DATA IN THIS EXERCISE
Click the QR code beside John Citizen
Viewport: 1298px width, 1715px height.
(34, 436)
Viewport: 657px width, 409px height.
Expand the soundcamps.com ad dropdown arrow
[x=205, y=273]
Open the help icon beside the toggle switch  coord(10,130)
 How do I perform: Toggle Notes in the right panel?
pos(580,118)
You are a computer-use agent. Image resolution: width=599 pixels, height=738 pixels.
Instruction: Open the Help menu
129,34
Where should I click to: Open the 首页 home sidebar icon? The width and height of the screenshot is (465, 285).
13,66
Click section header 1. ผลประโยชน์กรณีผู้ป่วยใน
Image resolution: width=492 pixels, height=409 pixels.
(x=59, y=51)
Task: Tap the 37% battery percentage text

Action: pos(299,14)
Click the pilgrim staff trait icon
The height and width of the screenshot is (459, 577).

DIRECTIONS
The line containing "You are a computer-use" and every line after it, through the end of the records, should be repeated exactly and alone.

ANSWER TO THE PROBLEM
You are a computer-use agent. Image resolution: width=599 pixels, height=738 pixels.
Instruction: Open the Help menu
129,34
Where should I click to: Open the 首页 home sidebar icon? The width and height of the screenshot is (465, 285).
13,66
Click section header 1. ผลประโยชน์กรณีผู้ป่วยใน
Image resolution: width=492 pixels, height=409 pixels.
(x=59, y=51)
Task: Tap the 37% battery percentage text

Action: pos(299,14)
Click the pilgrim staff trait icon
The height and width of the screenshot is (459, 577).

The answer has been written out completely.